### SOURCE:
Participants expressed the importance of sharing the country food in the family setting, its importance for maintaining kinship ties, and the feeling of wellbeing, friendship, and social support associated with the sharing of food.
I’m already getting hungry…Makes me want to go hunting!
That looks good.
Figure 1: An elder preparing country food brought by her family. They come by regularly with country food and there is a hunter in this family.
It’s one of our favourite country foods. I feel better when I eat country food.
Figure 2: Picture of a local newspaper photograph of caribou. This picture was taken by a participant to demonstrate how important caribou is to her. This was the only way she could represent caribou because there was no hunter in her household or close family, and caribou are no longer seen walking around Iqaluit as in the past.
The importance of community food programs in Iqaluit for food access
Participants agreed on the necessity of having support mechanisms in the community to help those in need (Figs3,4). Many expressed the crucial role these play in their lives to secure access to food and expressed concern that one of them, Tukisigiarivik, might close due to lack of funding. Some participants also mentioned that without such organizations they would need to be constantly knocking on the doors of family or friends to ask for food.
Tukisigiarvik was perceived as particularly important to participants as a place where they felt welcome, could warm up, meet with friends and have access to country foods (Figs5,6). Because it was open during weekdays from 09.00 to 17.00 (except during lunch hour) participants knew there was somewhere to go, in the same way a community center would provide welcome and shelter in southern Canadian communities. Tukisigiarvik’s clientele is mostly adults and elders.
Because Tukisigiarvik is closed for lunch, the Soup Kitchen (open from 12.00 to 13.00 on weekdays) often serves as the lunch gathering place for those in need. The Soup Kitchen clientele is mostly adults from all age groups, often coming alone and on a regular basis. On an average day approximately 10 school children ate lunch at the Soup Kitchen.
Finally, the Food Bank’s clientele is mostly families but includes single men from Iqaluit’s men’s shelter. All three organizations provide different types of services on different schedules, which complement each other to enhance food security for some. Participants also noted the support programs can also foster strong dependence on the availability of these services and create a feeling of stress regarding their continued operation.
It’s good for a few days. We would like to get some fresh foods also sometimes
It’s essential to have it here in Iqaluit, it would be better if we had it every week.
If we didn’t have this, we wouldn’t have anything to eat.
Figure 3: Foods received at the food bank for two people for 2 weeks.
We always come here because we feel accepted, good and safe here…and we can eat country foods.
Figure 4: Tukisigiarvik drop-in center in Iqaluit.
Those of us who don’t have skidoos, we come here to get our country foods. This is where we get the most.
Country food is here everyday.
Figure 5: Sharing walrus and caribou at Tukisigiarvik.
I feel better when I eat country food. I like coming here because I can eat country food... .I don’t like eating only store food.
Figure 6: Preparing fried caribou at Tukisigiarvik.

### TO BE DONE:
1) According to the passage on country food in Iqaluit, what hours is the Soup Kitchen open on weekdays?
2) Write out the part of the passage on country food in Iqaluit between "Those of us" and "and caribou at Tukisigiarvik.", inclusive.

### SUPPLIED MATERIAL:

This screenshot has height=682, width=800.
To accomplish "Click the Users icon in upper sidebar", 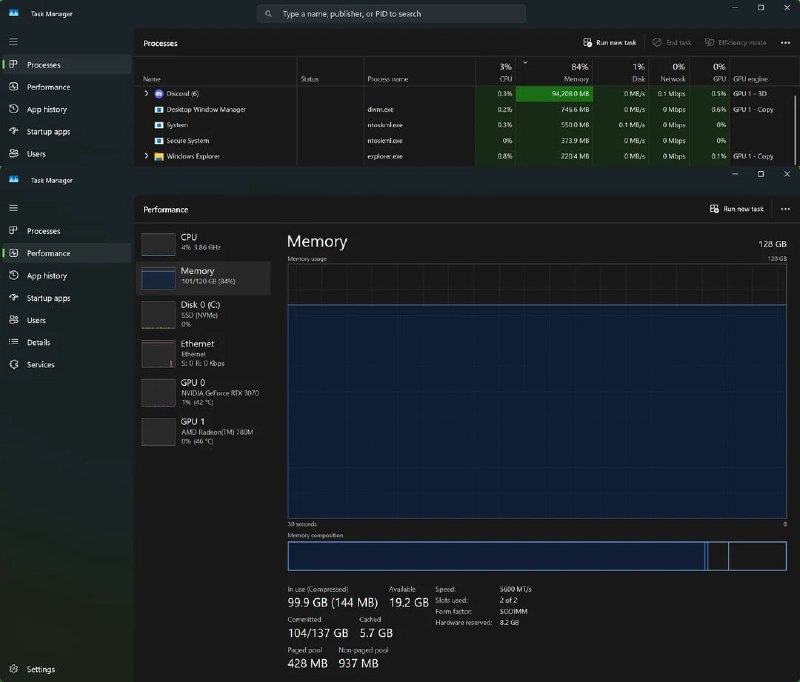I will [14, 154].
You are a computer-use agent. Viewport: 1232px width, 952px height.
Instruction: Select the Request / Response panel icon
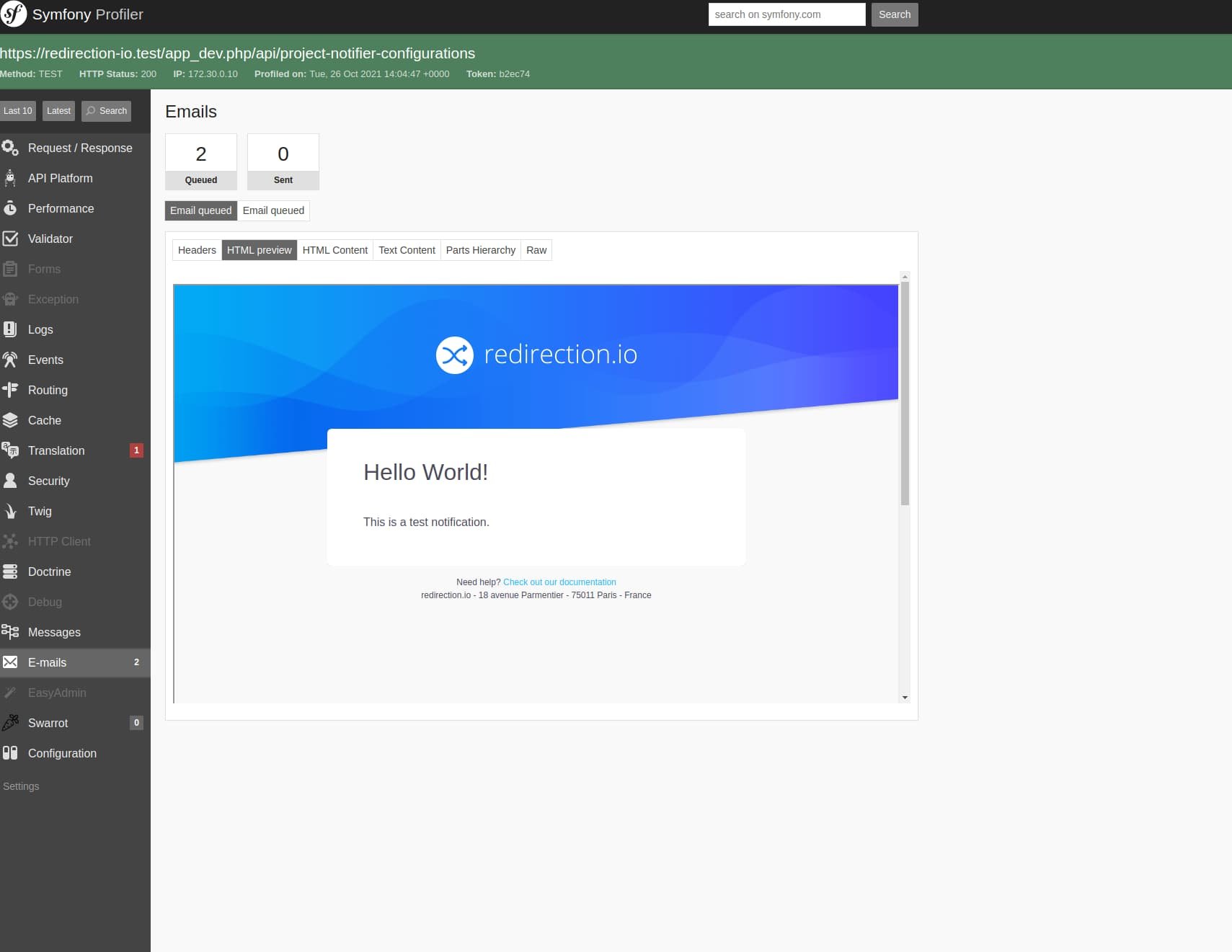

### REPLIES:
1) From 12.00 to 13.00.

2)
Those of us who don’t have skidoos, we come here to get our country foods. This is where we get the most.
Country food is here everyday.
Figure 5: Sharing walrus and caribou at Tukisigiarvik.